- _EXERCISE DETAILS_
Repeat exactly, and only, the lines from the one containing "Where should I click to: Toggle" through the end of the records.

(Stored items from a collection)
/---

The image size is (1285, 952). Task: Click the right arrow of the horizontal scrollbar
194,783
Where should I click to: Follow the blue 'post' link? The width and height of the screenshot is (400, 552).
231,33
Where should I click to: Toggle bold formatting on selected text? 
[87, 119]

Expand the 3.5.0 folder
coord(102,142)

\---

- _RESPONSE BOX_
Where should I click to: Toggle bold formatting on selected text? 
[87, 119]

Expand the 3.5.0 folder
coord(102,142)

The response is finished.